> **What needs to be done**: Return every entry below exactly as written.

[[ Data provided open ]]

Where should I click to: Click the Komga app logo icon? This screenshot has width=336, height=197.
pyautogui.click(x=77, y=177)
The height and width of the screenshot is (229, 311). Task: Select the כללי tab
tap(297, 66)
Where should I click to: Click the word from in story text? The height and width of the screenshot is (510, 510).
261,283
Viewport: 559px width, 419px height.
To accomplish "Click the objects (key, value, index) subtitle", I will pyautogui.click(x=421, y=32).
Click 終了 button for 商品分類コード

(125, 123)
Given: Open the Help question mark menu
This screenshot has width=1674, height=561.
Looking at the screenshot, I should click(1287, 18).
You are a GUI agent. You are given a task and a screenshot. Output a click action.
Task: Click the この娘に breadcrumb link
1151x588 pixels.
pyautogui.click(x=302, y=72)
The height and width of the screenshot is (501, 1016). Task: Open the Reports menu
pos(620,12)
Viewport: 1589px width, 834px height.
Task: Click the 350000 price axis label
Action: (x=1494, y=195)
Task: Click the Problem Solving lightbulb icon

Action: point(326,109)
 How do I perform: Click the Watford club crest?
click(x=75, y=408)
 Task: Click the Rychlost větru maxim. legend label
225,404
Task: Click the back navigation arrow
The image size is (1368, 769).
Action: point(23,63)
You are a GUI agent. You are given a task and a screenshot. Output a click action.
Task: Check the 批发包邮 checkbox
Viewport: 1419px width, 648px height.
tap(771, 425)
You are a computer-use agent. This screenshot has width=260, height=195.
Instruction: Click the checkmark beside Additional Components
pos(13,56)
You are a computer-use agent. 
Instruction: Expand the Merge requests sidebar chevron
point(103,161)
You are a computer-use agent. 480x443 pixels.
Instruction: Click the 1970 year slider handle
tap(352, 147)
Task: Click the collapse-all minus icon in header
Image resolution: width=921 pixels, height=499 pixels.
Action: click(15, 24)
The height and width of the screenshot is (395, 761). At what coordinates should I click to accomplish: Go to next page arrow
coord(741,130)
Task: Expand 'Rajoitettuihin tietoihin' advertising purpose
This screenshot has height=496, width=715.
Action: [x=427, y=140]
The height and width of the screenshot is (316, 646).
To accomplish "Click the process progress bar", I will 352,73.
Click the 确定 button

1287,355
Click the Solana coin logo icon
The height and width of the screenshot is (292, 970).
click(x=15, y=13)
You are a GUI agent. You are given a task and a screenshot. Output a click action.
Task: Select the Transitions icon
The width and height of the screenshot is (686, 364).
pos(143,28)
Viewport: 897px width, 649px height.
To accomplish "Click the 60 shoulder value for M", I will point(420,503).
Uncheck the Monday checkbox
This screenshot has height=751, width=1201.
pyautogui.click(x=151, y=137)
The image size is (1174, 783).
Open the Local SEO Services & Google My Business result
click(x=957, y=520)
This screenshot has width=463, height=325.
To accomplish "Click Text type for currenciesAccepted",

[[ Data provided closed ]]

> **Reply to the task**:
Where should I click to: Click the Komga app logo icon? This screenshot has width=336, height=197.
pyautogui.click(x=77, y=177)
The height and width of the screenshot is (229, 311). Task: Select the כללי tab
tap(297, 66)
Where should I click to: Click the word from in story text? The height and width of the screenshot is (510, 510).
261,283
Viewport: 559px width, 419px height.
To accomplish "Click the objects (key, value, index) subtitle", I will pyautogui.click(x=421, y=32).
Click 終了 button for 商品分類コード

(125, 123)
Given: Open the Help question mark menu
This screenshot has width=1674, height=561.
Looking at the screenshot, I should click(1287, 18).
You are a GUI agent. You are given a task and a screenshot. Output a click action.
Task: Click the この娘に breadcrumb link
1151x588 pixels.
pyautogui.click(x=302, y=72)
The height and width of the screenshot is (501, 1016). Task: Open the Reports menu
pos(620,12)
Viewport: 1589px width, 834px height.
Task: Click the 350000 price axis label
Action: (x=1494, y=195)
Task: Click the Problem Solving lightbulb icon

Action: point(326,109)
 How do I perform: Click the Watford club crest?
click(x=75, y=408)
 Task: Click the Rychlost větru maxim. legend label
225,404
Task: Click the back navigation arrow
The image size is (1368, 769).
Action: point(23,63)
You are a GUI agent. You are given a task and a screenshot. Output a click action.
Task: Check the 批发包邮 checkbox
Viewport: 1419px width, 648px height.
tap(771, 425)
You are a computer-use agent. This screenshot has width=260, height=195.
Instruction: Click the checkmark beside Additional Components
pos(13,56)
You are a computer-use agent. 
Instruction: Expand the Merge requests sidebar chevron
point(103,161)
You are a computer-use agent. 480x443 pixels.
Instruction: Click the 1970 year slider handle
tap(352, 147)
Task: Click the collapse-all minus icon in header
Image resolution: width=921 pixels, height=499 pixels.
Action: click(15, 24)
The height and width of the screenshot is (395, 761). At what coordinates should I click to accomplish: Go to next page arrow
coord(741,130)
Task: Expand 'Rajoitettuihin tietoihin' advertising purpose
This screenshot has height=496, width=715.
Action: [x=427, y=140]
The height and width of the screenshot is (316, 646).
To accomplish "Click the process progress bar", I will 352,73.
Click the 确定 button

1287,355
Click the Solana coin logo icon
The height and width of the screenshot is (292, 970).
click(x=15, y=13)
You are a GUI agent. You are given a task and a screenshot. Output a click action.
Task: Select the Transitions icon
The width and height of the screenshot is (686, 364).
pos(143,28)
Viewport: 897px width, 649px height.
To accomplish "Click the 60 shoulder value for M", I will point(420,503).
Uncheck the Monday checkbox
This screenshot has height=751, width=1201.
pyautogui.click(x=151, y=137)
The image size is (1174, 783).
Open the Local SEO Services & Google My Business result
click(x=957, y=520)
This screenshot has width=463, height=325.
To accomplish "Click Text type for currenciesAccepted",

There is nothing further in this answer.